Mañana viernes día 4 de octubre a las 12:30 horas Noel Cressie (distinguished Professor and Director, Centre for Environmental Informatics, University of Wollongong, Australia) dará una conferencia en el Seminario Sixto Ríos de la Facultad de Matemáticas de la UCM titulada The spatio-temporal random effects model: An application to remote sensing.
In this talk, I propose a hierarchical spatio-temporal statistical model, where data dependencies are introduced through a latent dynamic spatio-temporal linear mixed-effects model. Big data, such as those obtained from satellite remote sensing of the environment require some form of dimension-reduction. Here, the spatial random effects model, which depends on a relatively small, fixed set of basis functions, is generalised to a spatio-temporal random effects model that is dynamic in form. By using a small number of basis functions, not only does the statistical model achieve dimension-reduction, it is also non-stationary.

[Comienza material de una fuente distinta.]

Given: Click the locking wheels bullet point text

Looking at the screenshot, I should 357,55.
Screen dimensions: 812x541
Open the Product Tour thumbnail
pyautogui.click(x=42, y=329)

Model parameters are estimated, and an empirical hierarchical model (EHM) is used to obtain the predictive distribution of the latent spatio-temporal process. A spatio-temporal algorithm that is akin to the Kalman Filter is presented, and it is applied to the remote sensing of Aerosol Optical Depth (AOD), which is a measurement taken by the MISR instrument on board NASA's Terra satellite.